Document extract.
╔══
A corporate lawyer who was caught driving almost four times over the drink-drive limited blamed her friend’s homemade kombucha tea.
Louise Taylor, 41, was stopped by police on the A55 in Wales on April 22 after officers saw her Range Rover Sport veering ‘all over the road’.
When she was pulled over, officers say her eyes were ‘red and glazed’ and that her speech was slurred.
Appearing at Llandudno Magistrates’ Court today, Taylor, from Sandbach, Cheshire, was given a 10 week prison sentence and wept as she was led to the cells.
She admitted driving her 4×4, bearing a personalised number plate, on the A55 with a breath-alcohol count of 135. The legal limit is 35.
But at a previous hearing, before her case was adjourned for sentencing, Taylor had tried to dodge a driving ban, by arguing ‘special reasons.’
She said her friend had told her the ‘disgusting’ herbal drink was good for gut health, which she didn’t know was alcoholic.
Taylor said her friend Angela Morrison brewed it using yeast and mushrooms and also didn’t know at the time that it was alcoholic. She told the court she was ‘not a massive drinker at all’.
╚══
Task goal.
Translate the following sentence from the article on the drink-driving case into French: "When she was pulled over, officers say her eyes were ‘red and glazed’ and that her speech was slurred."

Stored data.
╔══
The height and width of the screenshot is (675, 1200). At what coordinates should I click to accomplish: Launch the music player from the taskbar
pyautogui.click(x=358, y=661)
╚══
Response to the task.
Lorsqu'elle a été interpellée, selon les policiers, ses yeux étaient « rouges et vitreux » et son élocution était pâteuse.